Task prompt
Copy every line in the listing that contains "screenshot".

□ □ □ □ □ □ □

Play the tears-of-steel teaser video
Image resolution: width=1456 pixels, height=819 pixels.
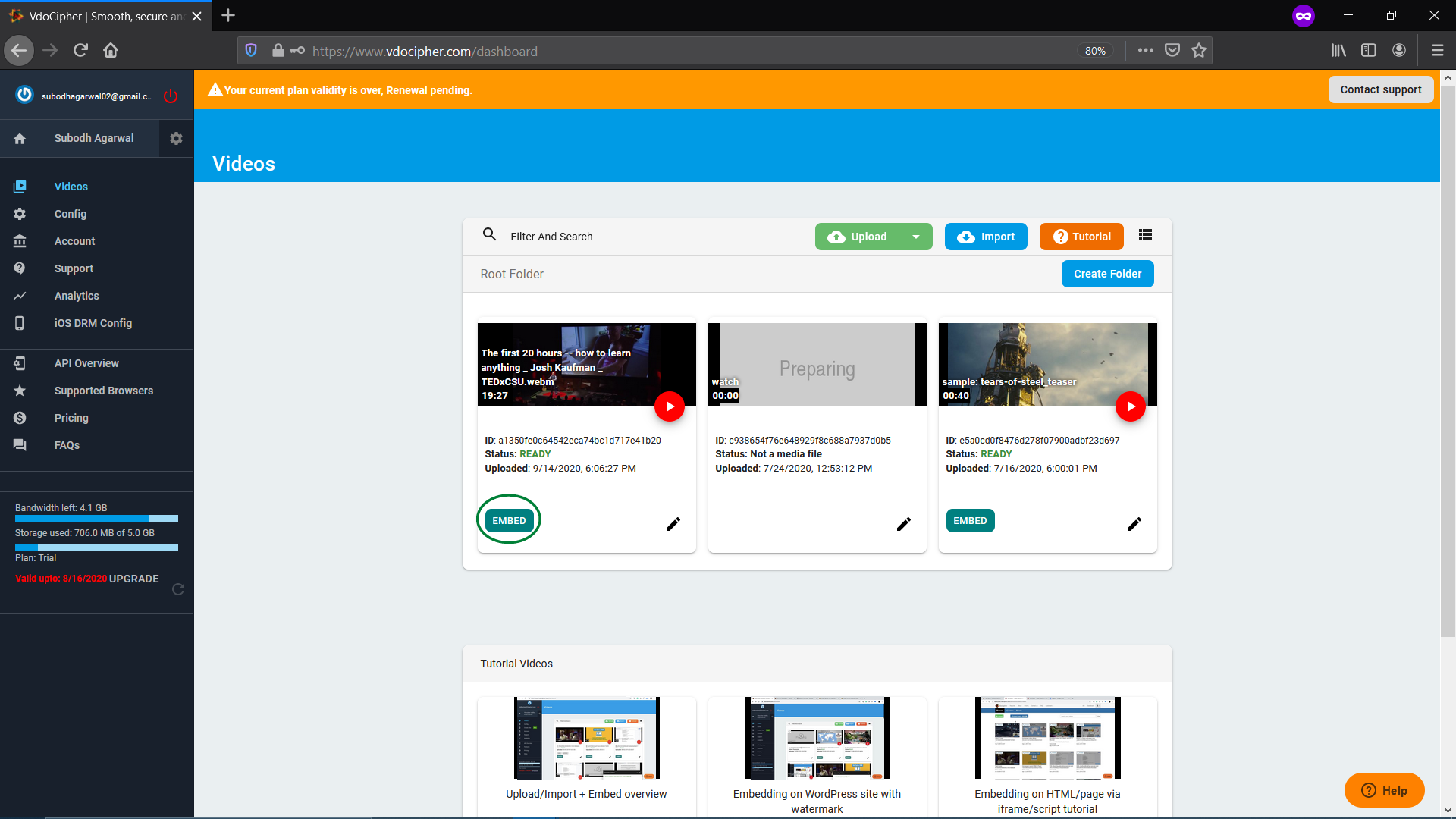click(1131, 406)
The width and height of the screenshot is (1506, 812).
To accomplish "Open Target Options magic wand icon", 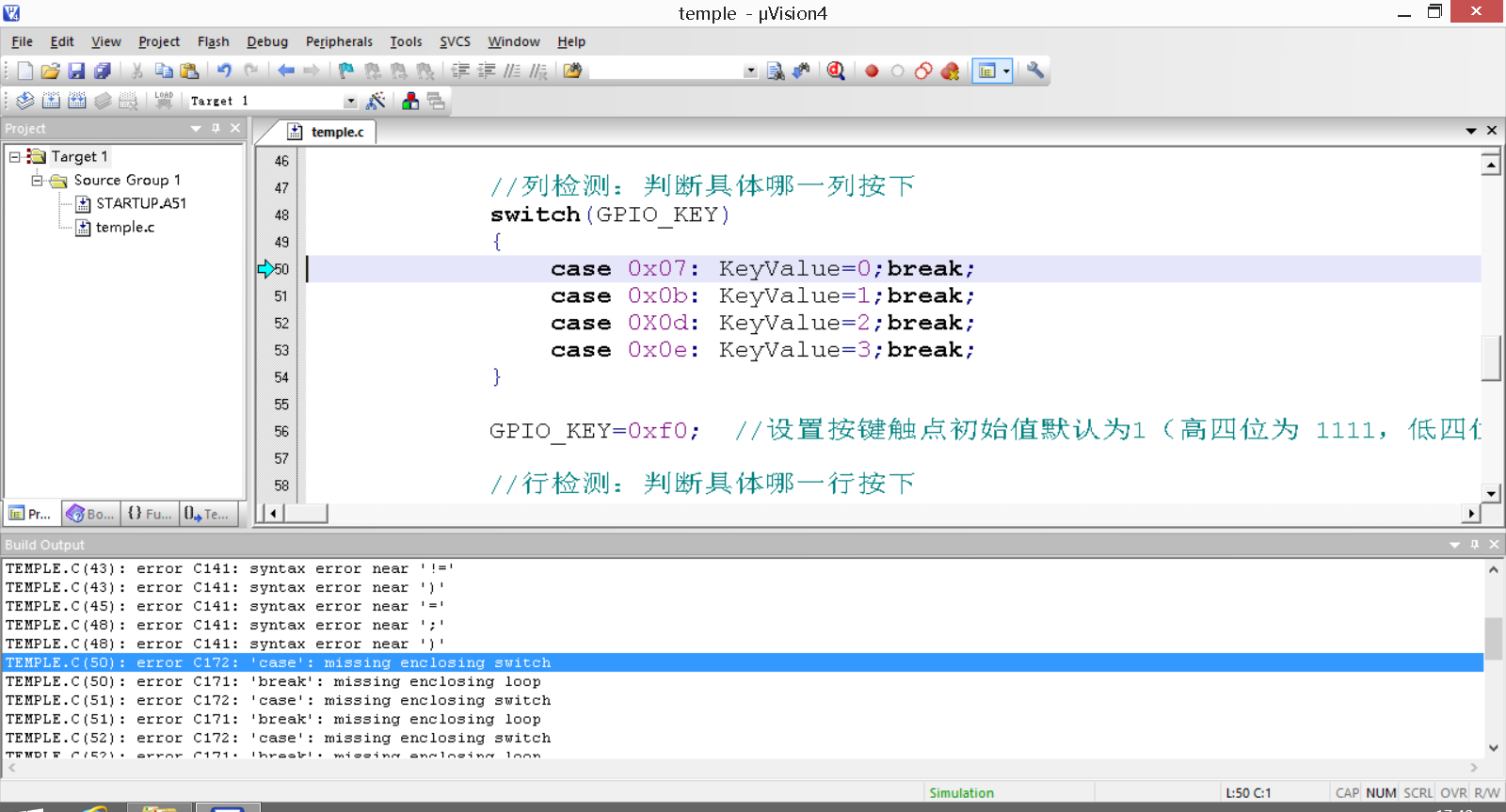I will [376, 101].
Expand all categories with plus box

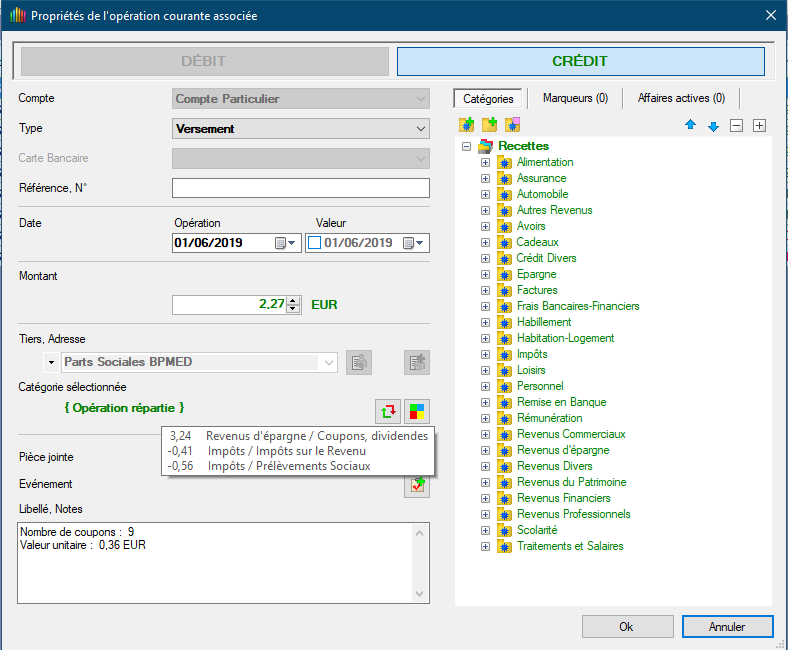[760, 126]
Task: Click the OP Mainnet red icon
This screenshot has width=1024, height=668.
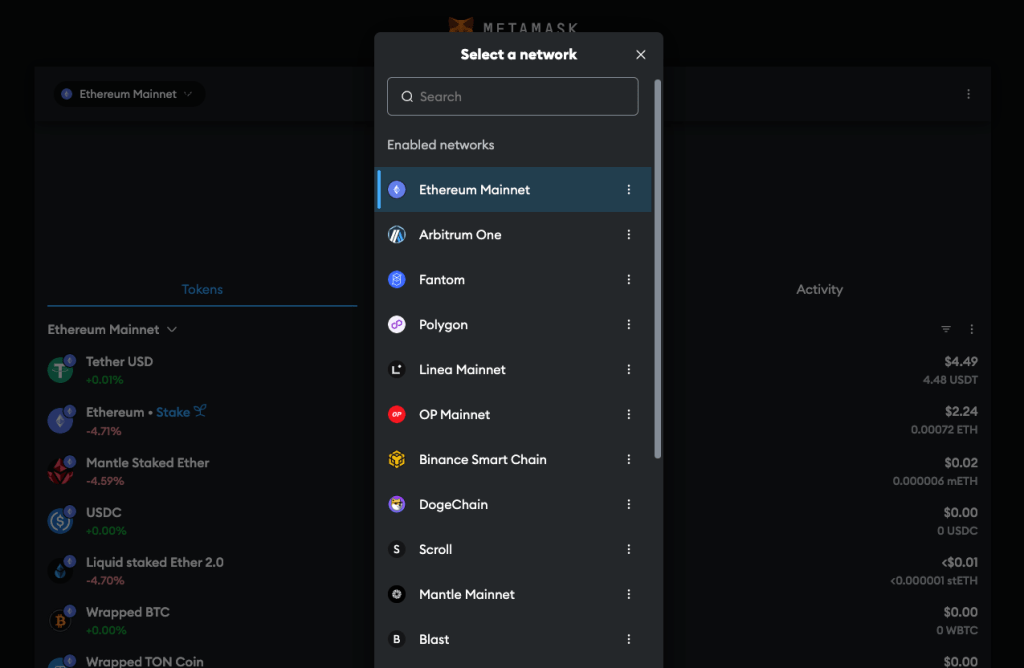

□ □ □ □ □ □ □

Task output
The width and height of the screenshot is (1506, 812).
This screenshot has width=1024, height=668.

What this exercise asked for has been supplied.